TIME : 2016/2/27 17:12:05

From the center, take the self-guided Visitor Center Loop Trail, which includes the Kumeyaay grinding site off a short spur trail. Along the way, listen for the mewing calls of small birds known as California gnatcatchers. Another trail starts across the road to the east and leads to a stand of rare Engelmann oaks.

Next stop: proceed by car or foot to the Old Mission Dam area, where a short, level trail leads to the remnants of a dam and flume completed by Spanish missionaries and Kumeyaay in 1816. The very survival of Mission San Diego de Alcalá, about 6 miles downstream, was in question until this remarkable engineering feat was realized, stone by stone, tile by tile. Crossing the river on a narrow bridge, you can follow trails up to Oak Canyon, where a seasonal stream slips through the polished rock of a miniature canyon. (Stay on the trails here and elsewhere in riparian zones, as poison oak is a vigorous part of the underbrush.)

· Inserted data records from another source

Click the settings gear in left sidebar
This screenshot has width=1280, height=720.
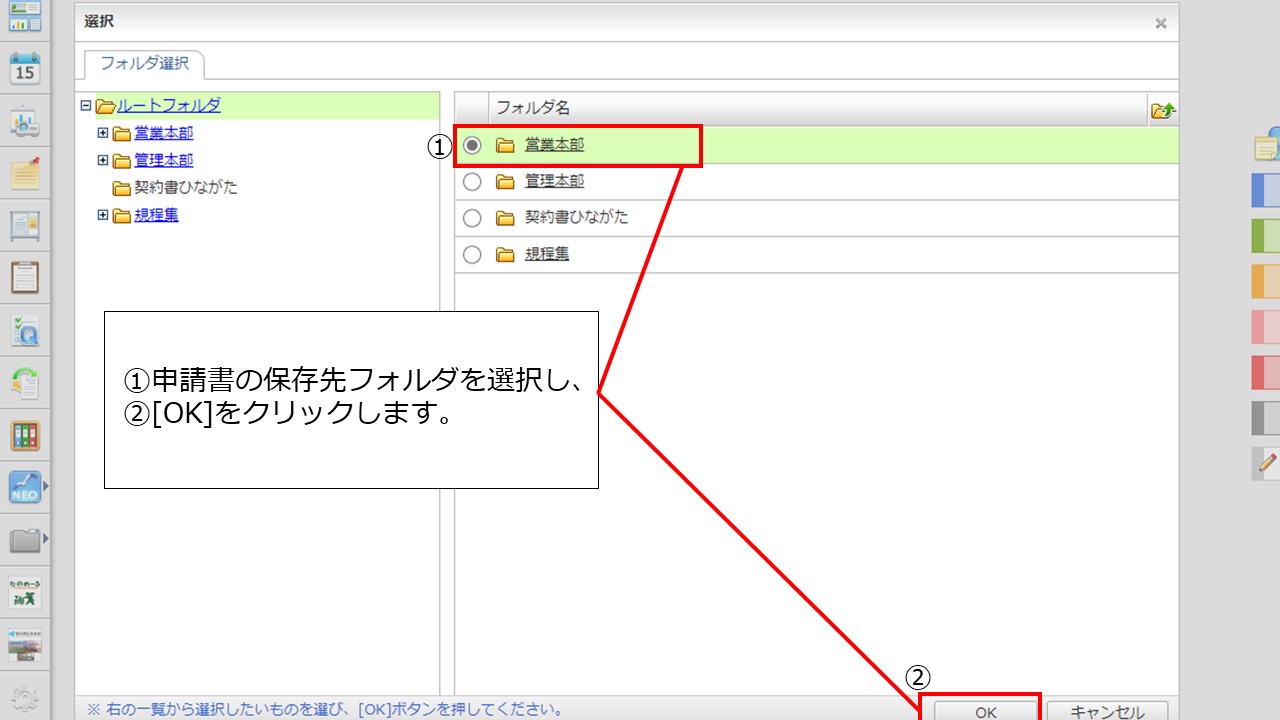point(24,698)
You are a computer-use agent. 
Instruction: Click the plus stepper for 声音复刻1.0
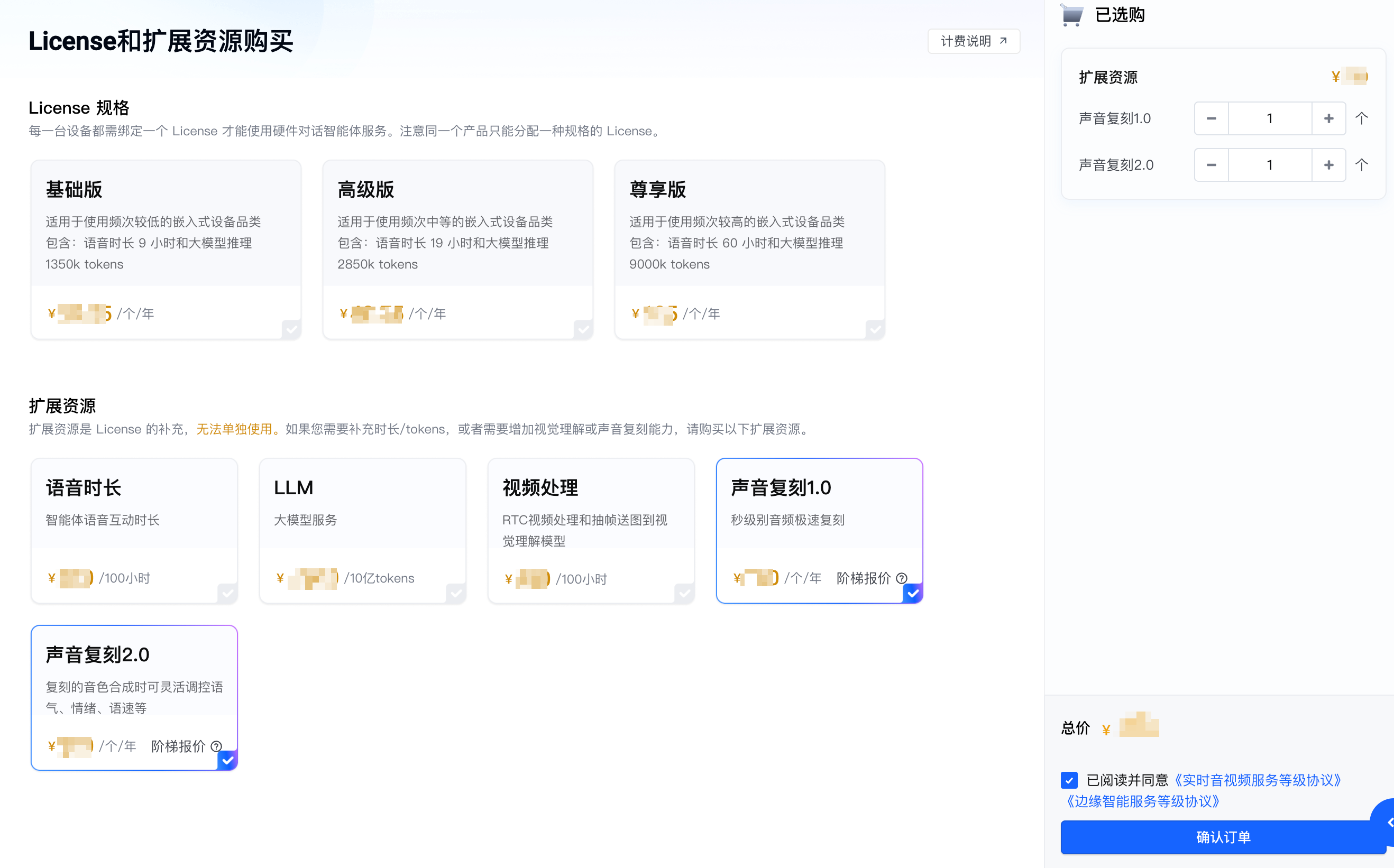tap(1328, 119)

There's much more, of course: boating on Lake Murray, camping, mountain biking, and rock climbing on the face of Kwaay Paay Peak above Father Junipero Serra Trail― one of Southern California's premier climbing spots, with dozens of routes up the crags that have earned colorful names like Bongo Fury and Moonage Daydream. You can hike up to the rocks for a close look at climbers in action.

Reaching the summit

Nothing at Mission Trails, however, equals the park's mountain paths in popularity, especially the 1 1/2-mile (one way) main trail leading from the staging area at Golfcrest Drive and Navajo Road to the summit of 1,591-foot Cowles Mountain.

"Cowles Mountain is going to tilt south someday from the weight of all the hikers," says senior ranger Paul Kilburg. "They're like groupies drawn to a celebrity. Some hike that mountain every day and have been for years."

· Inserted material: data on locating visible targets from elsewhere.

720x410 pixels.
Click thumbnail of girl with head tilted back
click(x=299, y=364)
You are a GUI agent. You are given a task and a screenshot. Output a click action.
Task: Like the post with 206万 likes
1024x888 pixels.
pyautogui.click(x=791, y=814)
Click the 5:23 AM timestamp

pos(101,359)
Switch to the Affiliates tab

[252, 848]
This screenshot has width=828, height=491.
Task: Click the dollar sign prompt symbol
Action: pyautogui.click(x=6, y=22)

With dusk approaching, I join the dedicated and climb past Cowles's first saddle, turn west, and have my own epiphany. Far out to sea, clearly visible from this sentinel, the dark outlines of the Coronado Islands off Mexico hover above a silver sea, and the sun pauses for its legendary green flash.

"Hello!" says one hiker after another, groupie to groupie, either going up or coming down. Forty-five minutes after starting, I'm at the top, with the first star shining, and I don't know if I want to go back down to the lights that now blanket the city below me.